Provided information Start Marker

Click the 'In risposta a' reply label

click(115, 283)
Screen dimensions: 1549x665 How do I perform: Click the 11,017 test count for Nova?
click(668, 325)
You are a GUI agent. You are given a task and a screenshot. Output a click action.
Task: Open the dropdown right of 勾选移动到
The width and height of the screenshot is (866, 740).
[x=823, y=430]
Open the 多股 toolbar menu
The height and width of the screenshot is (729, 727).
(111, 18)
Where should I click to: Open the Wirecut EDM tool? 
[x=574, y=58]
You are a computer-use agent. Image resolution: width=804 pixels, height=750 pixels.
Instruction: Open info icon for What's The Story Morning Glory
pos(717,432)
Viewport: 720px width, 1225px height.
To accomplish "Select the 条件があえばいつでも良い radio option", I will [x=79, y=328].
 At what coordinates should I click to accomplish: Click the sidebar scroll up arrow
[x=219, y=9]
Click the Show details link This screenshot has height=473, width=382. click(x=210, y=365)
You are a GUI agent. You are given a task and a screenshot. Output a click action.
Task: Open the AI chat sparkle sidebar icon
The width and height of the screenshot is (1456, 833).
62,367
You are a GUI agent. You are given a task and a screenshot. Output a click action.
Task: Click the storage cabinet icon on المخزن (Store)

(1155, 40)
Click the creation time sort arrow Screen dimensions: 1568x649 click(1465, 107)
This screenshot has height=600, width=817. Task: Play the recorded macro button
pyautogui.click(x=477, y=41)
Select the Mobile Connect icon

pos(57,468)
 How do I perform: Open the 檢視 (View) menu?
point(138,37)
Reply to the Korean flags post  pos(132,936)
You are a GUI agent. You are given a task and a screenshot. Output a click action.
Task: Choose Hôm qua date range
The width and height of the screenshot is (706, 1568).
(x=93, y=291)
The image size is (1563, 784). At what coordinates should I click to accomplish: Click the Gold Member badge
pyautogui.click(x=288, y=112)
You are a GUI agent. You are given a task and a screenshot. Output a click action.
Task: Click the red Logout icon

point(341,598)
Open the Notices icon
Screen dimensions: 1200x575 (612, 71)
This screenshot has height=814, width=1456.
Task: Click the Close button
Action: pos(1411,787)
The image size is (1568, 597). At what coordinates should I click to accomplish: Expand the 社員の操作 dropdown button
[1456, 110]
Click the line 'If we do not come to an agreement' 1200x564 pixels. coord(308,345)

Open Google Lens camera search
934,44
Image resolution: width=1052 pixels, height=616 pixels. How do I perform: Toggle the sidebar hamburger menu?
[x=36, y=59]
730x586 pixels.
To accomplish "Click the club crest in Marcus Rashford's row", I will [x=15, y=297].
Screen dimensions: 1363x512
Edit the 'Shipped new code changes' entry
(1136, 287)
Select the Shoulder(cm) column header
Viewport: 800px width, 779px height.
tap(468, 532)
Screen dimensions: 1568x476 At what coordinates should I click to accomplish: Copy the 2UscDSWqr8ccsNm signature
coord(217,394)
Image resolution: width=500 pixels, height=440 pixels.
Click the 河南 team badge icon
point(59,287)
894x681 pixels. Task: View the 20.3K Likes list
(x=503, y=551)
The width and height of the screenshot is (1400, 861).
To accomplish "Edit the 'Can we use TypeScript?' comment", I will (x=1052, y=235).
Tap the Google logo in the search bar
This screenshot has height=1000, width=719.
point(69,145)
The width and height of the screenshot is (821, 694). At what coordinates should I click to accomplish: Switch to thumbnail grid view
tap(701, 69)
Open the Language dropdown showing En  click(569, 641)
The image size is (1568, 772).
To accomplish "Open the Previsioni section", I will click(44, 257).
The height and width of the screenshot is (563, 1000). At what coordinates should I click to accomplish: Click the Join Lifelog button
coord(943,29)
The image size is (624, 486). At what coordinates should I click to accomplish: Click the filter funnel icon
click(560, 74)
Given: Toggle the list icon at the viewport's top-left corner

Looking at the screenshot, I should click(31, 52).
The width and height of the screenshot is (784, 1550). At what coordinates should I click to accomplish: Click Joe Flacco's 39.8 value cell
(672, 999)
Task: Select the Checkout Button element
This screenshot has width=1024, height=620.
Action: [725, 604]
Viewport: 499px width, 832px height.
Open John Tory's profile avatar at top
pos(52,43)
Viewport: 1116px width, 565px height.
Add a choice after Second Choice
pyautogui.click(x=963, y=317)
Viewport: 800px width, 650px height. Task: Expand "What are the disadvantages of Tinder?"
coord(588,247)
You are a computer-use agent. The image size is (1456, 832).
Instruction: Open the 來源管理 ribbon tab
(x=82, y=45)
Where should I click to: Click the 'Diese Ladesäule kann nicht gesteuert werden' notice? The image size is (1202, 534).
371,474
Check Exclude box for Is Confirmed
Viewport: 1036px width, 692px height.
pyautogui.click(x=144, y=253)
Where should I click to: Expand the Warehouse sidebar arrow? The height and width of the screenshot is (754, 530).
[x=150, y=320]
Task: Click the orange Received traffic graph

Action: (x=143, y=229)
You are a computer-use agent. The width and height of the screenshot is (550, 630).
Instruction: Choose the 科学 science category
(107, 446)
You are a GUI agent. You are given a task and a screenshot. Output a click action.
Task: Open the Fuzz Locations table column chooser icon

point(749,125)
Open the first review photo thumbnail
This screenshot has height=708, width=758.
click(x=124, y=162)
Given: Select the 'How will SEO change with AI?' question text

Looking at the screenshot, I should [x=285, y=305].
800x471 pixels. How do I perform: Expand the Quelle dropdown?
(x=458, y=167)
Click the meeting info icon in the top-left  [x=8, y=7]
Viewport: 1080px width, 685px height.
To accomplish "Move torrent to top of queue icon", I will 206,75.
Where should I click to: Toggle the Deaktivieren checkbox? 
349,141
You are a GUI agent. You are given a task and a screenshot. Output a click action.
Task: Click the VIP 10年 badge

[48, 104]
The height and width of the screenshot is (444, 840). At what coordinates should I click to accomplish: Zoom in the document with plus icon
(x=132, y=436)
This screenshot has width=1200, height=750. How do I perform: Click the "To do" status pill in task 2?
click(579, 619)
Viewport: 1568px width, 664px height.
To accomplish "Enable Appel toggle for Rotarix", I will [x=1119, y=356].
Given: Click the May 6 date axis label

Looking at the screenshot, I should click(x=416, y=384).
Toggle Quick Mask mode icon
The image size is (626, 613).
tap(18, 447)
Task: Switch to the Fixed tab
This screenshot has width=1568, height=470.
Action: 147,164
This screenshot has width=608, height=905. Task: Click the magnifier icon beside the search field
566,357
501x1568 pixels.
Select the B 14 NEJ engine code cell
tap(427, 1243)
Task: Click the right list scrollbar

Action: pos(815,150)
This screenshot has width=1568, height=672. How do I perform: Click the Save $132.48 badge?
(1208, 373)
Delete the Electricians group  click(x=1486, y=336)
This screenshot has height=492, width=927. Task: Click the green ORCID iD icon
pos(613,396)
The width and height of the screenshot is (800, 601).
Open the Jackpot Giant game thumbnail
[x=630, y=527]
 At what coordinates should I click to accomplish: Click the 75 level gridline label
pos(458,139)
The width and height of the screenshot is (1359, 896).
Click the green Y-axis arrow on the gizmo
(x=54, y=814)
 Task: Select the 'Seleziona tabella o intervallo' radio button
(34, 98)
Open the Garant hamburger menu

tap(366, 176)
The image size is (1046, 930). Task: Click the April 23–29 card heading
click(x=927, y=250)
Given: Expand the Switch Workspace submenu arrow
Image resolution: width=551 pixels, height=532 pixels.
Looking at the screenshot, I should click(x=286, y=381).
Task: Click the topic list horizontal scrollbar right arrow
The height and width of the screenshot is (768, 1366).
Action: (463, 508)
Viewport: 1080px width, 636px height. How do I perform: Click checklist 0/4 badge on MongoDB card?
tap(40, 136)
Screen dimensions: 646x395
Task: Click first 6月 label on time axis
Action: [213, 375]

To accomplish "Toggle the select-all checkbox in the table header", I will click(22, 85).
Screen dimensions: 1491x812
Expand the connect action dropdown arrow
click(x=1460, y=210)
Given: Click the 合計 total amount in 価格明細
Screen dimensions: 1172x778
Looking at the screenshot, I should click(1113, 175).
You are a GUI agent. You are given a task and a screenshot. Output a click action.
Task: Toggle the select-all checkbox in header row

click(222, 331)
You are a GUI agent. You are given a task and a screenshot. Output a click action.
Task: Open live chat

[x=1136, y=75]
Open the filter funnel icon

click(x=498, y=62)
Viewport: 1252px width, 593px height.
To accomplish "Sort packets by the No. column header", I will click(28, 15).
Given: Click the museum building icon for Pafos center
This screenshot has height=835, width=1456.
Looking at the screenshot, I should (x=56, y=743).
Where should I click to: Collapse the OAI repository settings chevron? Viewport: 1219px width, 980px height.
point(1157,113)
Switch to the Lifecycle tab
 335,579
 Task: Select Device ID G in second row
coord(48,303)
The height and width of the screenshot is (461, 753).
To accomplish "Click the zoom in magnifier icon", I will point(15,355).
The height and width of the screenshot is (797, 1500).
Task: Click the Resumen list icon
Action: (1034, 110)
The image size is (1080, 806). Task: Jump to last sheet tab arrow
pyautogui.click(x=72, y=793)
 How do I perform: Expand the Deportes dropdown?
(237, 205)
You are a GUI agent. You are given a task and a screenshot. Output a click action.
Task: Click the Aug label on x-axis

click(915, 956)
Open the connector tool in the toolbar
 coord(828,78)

Provided information End Marker

Problem to work on —
The string "computer" appears on some lines of the data above; report how many such lines there are, as a bare number.

Task output —
3